Carefully selected by a famous Japanese carpenter. The blades of these particular saws are replaceable and are held securely in the wrapped handle by a simple screw. One edge has teeth for ripping, with smaller teeth near the handle to use when starting the cut, before bringing the full effective edge to bear on the workpiece. The other edge has crosscut teeth which produce a wonderfully clean cut surface. The centre of the blade is scraped to be thinner than the edges so as to prevent binding in a deep cut. The word 'replaceable' might conjure up an image of a mass produced item. In actual fact every blade is checked and hand finished before leaving the manufacturer. These saws are made for the professional Japanese market so there is no compromise on quality. Two sizes are available 195mm and 240mm, the longer of the two having slightly coarser teeth. Tpi is not really relevant in this case, the heavier the work the longer the saw, either of these offered here suit the vast majority of tasks.
- It's a kind of magic Review by John Adams - Permaculture magazine
What to do? This was quite an expensive, solid oak piece of furniture, that matched the rest of the bedroom. We rang the furniture shop, who confirmed there wasn't a smaller one, and also advised against my first idea, which was to try and disassemble it. The choice was to take it back for a refund and give up, or rather more radically, to cut it in half and move it in two bits. I have plenty of power tools which could have chopped it up in seconds but I knew that the result would be less than satisfactory from a visual point of view and would almost certainly remove too much wood, which would result in the draws sticking.
Having used it on a couple of other fine woodworking jobs, I was fairly confident that I could cut the chest of draws in half laterally using my Japanese Ryoba hand saw, with minimal damage. Easier said than done of course, though it was actually very straight forward. First I carefully measured round the chest of drawers and then joined the marks using a large sash cramp as a straight edge. Then I check measured it, and sure enough it was wrong. The old adage measure twice cut once, saved me again.

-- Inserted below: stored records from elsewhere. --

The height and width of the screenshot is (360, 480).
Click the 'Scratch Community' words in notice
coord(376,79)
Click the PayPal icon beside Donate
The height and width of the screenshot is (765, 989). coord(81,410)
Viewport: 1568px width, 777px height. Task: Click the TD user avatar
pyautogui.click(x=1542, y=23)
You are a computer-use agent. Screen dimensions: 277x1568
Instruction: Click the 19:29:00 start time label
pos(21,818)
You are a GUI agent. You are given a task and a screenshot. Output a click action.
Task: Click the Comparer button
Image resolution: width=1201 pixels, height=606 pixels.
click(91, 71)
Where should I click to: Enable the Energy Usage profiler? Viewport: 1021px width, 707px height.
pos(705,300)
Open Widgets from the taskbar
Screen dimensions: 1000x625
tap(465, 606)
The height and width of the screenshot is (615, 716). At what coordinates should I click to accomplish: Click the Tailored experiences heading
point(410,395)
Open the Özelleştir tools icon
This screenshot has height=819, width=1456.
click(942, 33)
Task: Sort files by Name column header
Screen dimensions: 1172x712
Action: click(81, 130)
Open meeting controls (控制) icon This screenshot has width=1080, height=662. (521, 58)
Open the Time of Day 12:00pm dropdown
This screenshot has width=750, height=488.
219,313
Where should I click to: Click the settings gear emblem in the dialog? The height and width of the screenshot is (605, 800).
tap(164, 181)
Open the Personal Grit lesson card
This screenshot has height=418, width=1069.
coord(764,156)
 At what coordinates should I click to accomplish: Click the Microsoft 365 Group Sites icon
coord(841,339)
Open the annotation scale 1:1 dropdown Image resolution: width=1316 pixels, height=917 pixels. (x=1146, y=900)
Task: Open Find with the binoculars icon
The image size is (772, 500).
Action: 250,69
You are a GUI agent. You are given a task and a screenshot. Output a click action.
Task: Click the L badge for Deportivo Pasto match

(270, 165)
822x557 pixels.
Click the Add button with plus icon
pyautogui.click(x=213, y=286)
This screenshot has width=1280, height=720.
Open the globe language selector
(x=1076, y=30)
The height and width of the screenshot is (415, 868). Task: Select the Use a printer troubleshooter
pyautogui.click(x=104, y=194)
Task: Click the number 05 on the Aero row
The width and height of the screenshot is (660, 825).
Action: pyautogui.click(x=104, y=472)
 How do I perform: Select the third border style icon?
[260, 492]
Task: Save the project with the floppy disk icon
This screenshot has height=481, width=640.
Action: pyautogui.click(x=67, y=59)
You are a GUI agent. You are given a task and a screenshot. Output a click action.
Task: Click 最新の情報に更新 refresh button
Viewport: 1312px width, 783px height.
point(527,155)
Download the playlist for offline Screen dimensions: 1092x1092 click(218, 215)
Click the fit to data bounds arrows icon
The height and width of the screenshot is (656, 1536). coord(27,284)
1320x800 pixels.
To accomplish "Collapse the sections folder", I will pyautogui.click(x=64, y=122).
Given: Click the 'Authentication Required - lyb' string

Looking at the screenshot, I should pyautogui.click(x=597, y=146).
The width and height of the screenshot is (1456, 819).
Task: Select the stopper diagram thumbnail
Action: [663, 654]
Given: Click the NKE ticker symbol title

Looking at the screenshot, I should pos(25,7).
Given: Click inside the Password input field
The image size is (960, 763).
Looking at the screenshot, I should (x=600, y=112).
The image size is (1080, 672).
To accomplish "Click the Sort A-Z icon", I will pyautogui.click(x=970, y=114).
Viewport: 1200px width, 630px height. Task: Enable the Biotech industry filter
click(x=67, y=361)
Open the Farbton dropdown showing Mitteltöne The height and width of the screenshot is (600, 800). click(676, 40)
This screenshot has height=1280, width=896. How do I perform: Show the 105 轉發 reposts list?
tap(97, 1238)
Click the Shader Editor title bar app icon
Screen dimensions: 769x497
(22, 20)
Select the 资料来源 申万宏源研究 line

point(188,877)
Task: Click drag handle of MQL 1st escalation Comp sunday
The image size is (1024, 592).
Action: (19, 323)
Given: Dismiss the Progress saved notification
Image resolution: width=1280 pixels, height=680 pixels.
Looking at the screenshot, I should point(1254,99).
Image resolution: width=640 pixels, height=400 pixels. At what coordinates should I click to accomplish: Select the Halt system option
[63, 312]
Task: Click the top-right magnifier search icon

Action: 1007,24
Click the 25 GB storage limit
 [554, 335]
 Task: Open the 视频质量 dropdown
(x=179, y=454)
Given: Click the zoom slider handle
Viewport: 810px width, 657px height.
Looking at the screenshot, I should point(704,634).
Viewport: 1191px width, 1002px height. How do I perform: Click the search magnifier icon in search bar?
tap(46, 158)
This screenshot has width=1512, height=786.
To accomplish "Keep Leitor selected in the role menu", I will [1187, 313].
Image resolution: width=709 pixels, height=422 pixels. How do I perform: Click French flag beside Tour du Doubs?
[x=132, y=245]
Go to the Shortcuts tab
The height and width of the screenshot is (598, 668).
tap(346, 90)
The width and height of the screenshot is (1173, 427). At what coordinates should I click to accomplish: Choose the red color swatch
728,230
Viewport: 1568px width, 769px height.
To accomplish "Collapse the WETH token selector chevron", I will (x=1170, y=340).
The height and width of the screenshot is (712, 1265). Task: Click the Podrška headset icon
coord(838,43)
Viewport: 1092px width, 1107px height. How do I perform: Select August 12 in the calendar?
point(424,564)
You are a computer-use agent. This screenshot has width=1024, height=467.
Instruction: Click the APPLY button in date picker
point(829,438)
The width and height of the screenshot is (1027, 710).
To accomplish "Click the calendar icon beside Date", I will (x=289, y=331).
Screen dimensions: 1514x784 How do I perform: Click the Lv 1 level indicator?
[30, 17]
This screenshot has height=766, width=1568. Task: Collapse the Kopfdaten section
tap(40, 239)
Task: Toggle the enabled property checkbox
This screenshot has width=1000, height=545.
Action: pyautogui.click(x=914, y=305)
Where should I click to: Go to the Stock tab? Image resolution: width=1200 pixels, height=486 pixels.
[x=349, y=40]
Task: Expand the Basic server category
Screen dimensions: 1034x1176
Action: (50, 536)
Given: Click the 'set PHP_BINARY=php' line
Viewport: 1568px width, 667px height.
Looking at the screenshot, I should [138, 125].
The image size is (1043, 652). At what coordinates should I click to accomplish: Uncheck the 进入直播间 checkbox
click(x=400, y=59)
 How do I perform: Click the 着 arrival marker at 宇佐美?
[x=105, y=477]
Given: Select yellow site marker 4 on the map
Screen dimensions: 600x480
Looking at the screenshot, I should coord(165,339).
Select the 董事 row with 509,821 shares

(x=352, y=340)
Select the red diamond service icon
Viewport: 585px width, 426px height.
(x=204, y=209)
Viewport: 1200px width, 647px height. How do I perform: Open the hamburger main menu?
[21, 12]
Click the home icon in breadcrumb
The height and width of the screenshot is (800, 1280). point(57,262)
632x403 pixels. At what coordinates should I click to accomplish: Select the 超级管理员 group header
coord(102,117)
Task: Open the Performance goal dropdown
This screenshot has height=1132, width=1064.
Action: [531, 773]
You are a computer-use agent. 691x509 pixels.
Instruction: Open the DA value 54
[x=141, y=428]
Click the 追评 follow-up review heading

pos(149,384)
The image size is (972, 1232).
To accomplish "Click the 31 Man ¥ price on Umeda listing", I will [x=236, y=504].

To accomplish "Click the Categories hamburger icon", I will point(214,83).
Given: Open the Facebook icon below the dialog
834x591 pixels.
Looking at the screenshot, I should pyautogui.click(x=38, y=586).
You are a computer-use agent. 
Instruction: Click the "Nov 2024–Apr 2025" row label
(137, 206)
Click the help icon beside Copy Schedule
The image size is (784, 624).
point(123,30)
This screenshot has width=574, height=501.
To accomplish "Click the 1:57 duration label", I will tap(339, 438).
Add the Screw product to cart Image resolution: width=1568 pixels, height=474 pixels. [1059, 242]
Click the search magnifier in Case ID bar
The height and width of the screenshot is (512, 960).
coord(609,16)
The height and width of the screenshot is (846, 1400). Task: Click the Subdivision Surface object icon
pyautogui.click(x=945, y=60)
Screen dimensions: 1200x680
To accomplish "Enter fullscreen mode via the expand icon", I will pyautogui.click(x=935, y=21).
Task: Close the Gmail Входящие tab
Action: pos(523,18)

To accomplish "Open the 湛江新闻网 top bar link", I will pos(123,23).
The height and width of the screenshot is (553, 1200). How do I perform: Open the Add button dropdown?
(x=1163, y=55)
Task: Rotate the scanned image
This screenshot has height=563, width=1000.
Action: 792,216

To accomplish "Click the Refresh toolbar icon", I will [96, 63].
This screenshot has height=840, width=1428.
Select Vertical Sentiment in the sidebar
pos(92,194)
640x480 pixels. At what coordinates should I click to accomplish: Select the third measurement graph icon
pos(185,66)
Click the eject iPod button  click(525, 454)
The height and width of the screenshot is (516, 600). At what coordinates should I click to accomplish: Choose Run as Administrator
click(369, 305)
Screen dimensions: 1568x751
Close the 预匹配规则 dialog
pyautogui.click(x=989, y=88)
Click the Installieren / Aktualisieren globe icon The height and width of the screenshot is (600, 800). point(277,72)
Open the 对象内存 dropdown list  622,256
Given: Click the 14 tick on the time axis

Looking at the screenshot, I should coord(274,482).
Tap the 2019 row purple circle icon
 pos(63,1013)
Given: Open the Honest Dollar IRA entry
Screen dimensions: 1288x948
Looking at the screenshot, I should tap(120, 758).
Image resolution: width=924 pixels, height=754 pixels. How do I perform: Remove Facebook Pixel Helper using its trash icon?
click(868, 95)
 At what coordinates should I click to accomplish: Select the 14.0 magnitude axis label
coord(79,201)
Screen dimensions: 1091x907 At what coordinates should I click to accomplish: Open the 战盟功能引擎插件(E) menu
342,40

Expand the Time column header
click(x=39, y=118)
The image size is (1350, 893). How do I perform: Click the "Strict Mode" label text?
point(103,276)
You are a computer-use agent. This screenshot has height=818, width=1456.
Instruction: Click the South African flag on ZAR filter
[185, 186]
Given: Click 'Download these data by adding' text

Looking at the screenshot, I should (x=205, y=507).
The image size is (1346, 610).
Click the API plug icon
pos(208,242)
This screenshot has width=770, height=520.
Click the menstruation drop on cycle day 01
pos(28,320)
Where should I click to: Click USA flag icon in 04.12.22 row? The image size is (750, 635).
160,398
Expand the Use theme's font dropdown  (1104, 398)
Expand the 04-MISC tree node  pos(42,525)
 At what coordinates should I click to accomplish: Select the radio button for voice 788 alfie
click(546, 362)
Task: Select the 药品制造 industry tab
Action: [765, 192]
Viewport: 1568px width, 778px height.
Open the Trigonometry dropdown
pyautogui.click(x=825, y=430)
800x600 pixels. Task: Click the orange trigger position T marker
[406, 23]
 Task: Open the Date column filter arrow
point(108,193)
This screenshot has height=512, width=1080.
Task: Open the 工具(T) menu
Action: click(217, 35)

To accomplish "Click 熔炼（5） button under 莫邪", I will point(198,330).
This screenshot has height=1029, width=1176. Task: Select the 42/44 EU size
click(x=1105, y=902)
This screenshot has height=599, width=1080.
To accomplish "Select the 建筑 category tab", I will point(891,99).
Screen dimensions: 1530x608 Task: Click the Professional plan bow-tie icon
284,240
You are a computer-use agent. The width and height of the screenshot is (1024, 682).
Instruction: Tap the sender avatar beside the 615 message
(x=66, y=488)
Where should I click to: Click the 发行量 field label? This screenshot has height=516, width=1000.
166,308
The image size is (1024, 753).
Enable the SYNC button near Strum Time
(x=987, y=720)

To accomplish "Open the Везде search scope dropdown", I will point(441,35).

Now for the cut, the Royba saw has a thin flexible blade on the end of a straight handle. The blade has very fine teeth on one side and slightly courser ones for fast cutting on the other. Despite having a very long cut to make, I chose to use the finest teeth to get the least noticeable cut possible. My son couldn't look as I took a saw to his brand new £400 piece of furniture and went and did another job upstairs. Actually it went very well, once I stopped agonising over whether I was keeping the saw perfectly aligned in all planes, and settled into a steady rhythm.
And the result was almost perfect, when we put the two halves on top of each other upstairs, the join was almost imperceptible and certainly nothing a bit of furniture polish wouldn't hide. The drawers still worked perfectly, a testament to the fineness of the cut which removed no more than a mm of thickness. My son decided to fit some metal plates on the inside to keep the two halves together, rather than gluing it, so it can be dissembled if he ever decides to move.
All in all, a bit of a magic trick, very like sawing the lady in half, but with a much more permanent and pleasing result.